The UK's Guardian Media Group (GMG) has become the first major news outlet to become a certified B-Corporation and to pledge carbon neutrality by 2030. These changes come as part of the GMG's Climate Pledge, announced on 15 October 2019.
The GMG, responsible for producing The Guardian and The Observer newspapers, joins over 3,000 other B-Corp certified business from more than 70 countries across the world. The certification is awarded to businesses that use their power and profits to positively impact society and the environment. The GMG already lead the way in reporting on environmental issues in the language they use and the topics they discuss - becoming a certified B-Corp further cements the Group’s commitment to social and environmental responsibility.
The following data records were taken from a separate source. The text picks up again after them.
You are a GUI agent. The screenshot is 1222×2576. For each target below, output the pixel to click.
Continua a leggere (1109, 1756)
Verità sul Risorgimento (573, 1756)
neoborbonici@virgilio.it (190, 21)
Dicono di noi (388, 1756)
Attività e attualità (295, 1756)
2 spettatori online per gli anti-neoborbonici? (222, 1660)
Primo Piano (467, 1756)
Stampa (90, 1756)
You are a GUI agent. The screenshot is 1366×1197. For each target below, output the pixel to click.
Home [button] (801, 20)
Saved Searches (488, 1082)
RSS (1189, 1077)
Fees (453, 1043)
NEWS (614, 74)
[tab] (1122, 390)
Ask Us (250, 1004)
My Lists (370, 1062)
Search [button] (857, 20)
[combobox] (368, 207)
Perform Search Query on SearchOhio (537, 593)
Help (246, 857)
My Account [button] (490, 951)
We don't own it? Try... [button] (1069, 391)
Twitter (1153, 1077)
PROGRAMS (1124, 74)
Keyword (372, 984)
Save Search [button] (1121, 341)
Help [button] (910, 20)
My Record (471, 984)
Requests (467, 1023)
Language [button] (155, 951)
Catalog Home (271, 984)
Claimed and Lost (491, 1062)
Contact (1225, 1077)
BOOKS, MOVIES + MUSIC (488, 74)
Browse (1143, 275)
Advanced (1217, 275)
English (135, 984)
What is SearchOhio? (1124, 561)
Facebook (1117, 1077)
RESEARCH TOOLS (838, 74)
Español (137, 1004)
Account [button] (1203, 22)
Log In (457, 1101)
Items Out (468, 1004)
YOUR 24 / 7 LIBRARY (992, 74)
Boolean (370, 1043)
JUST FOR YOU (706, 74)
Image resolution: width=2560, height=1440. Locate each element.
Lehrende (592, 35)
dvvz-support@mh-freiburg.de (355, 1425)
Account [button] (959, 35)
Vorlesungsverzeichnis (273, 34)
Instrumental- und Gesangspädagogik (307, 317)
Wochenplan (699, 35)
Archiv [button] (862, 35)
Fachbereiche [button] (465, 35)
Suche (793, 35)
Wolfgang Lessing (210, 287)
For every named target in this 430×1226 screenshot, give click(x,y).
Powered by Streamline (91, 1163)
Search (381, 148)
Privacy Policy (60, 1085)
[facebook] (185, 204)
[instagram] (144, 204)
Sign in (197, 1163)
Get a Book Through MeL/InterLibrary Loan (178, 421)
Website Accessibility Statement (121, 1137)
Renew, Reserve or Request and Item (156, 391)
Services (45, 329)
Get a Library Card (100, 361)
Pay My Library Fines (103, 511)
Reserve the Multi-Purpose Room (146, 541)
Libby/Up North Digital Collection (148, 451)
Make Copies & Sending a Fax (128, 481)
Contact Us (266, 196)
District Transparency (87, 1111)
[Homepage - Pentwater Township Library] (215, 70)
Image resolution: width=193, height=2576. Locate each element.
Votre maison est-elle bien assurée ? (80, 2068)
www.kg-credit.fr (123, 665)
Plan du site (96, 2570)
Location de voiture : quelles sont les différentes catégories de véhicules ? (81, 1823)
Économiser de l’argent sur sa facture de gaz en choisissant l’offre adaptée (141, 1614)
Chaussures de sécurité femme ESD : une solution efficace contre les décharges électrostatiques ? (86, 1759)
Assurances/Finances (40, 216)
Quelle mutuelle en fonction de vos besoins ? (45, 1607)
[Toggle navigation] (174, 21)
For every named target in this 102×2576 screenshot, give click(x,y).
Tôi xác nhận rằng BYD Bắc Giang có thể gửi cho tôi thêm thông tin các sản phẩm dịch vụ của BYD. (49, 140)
As mediators of information between science, policy and the public, news outlets play a critical role in effectively communicating current issues. Historically, issues relating to the climate and environment have been poorly reported in news media owing to their often temporally and geographically indirect impacts. However, the GMG actively seeks to more adequately and more often discuss environmental challenges. And they’re trend setters.
Shortly after The Guardian announced their changes in language guidelines when discussing the climate crisis back in May 2019, the usage of terms such as ‘climate emergency’, ‘climate breakdown’ and ‘climate crisis’ rose across many national British newspapers. The GMG's Climate Pledge could be the start of a wider movement for more news outlets and commutators to commit to greater climate action and social responsibility. But, has the GMG been ambitious enough with these pledges, and how much impact can one news source have?